In addition to flow analysis, we have also developed some methods for approximate hybrid analysis that combine timing measurements with static analysis techniques. Such methods are not safe in general, but can sometimes still be useful in less safety-critical applications. Both our methods aim to replace the microarchitectural analysis with timing measurements from which simple timing models can be built:

- The first method uses timing measurements to estimate the WCETs of the basic blocks for some given program, for a subsequent IPET calculation of the WCET estimate. Rather than a fine-grain instrumentation to directly measure the execution times on basic block level, which can be very difficult, the method uses end-to-end timing measurements from which local WCET estimates for the basic blocks are derived by a form of model identification. Instead of using linear regression, which is sure to underestimate some local WCETs, the model identification uses linear programming: although still not safe, this reduces the risk of underestimation.
- The second method derives simple, approximate timing models for some given combination of compiler, and target hardware. These timing models can be used for an approximate WCET analysis on source code level at early stages of program development. The method works by identifying costs for the instructions in a virtual machine: first, a number of "training programs" are compiled and run on the target system, and the execution times are recorded. Then these programs are translated to the abstract machine instead, and run with the same inputs while recording how many times each virtual machine instruction is executed. If the training programs are selected well then timing costs for these instructions can be derived using linear regression or some other optimization technique, like simulated annealing. A static WCET analysis, approximating the WCET for any program being compiled and run on the target, can now be done by translating the program to the abstract machine and performing the WCET analysis for this platform, using the timing costs for the virtual machine instructions.

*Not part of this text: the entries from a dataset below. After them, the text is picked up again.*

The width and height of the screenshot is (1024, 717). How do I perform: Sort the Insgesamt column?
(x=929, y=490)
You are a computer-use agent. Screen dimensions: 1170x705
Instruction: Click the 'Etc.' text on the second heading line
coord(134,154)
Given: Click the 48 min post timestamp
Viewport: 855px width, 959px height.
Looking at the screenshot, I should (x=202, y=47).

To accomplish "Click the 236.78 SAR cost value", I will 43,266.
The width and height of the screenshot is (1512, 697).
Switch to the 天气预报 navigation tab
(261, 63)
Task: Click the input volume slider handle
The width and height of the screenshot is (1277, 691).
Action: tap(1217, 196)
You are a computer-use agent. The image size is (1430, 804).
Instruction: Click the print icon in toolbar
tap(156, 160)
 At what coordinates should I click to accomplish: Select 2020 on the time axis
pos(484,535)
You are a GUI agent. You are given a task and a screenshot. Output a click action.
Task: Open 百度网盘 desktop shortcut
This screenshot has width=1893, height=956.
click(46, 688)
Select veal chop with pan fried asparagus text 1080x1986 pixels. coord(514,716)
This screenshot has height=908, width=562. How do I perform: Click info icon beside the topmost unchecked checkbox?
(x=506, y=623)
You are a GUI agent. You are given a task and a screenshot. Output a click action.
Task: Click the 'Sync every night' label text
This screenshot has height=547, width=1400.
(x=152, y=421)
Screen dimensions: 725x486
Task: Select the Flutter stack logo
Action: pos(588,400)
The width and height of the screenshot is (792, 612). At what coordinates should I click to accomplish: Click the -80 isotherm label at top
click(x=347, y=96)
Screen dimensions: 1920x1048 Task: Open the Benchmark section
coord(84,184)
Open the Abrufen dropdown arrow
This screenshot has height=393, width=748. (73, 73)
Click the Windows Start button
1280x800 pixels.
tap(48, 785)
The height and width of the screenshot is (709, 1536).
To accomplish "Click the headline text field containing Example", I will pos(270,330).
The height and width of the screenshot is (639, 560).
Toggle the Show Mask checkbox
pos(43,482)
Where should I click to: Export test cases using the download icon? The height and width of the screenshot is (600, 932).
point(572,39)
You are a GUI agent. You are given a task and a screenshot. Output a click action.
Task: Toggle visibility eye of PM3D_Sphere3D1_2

Much of our work in WCET analysis is implemented in our tool SWEET (SWEdish Execution Time tool). SWEET is a tool mainly for flow analysis, and it implements both Gustafsson's AE and the more approximate method. It has a rich "flow fact" language for expressing program flow constraints. The computed flow facts can be context-sensitive, and they can express a multitude of flow constraints such as upper an lower loop iteration bounds, infeasible path constraints, etc. SWEET also implements several other supporting analyses, such as dataflow analysis (Reaching Definitions), static backwards program slicing, and a conventional value analysis by abstract interpretation. It also computes call graphs and control flow graphs, and it can compute approximate (possibly unsafe) WCET estimates using the simple timing models mentioned above.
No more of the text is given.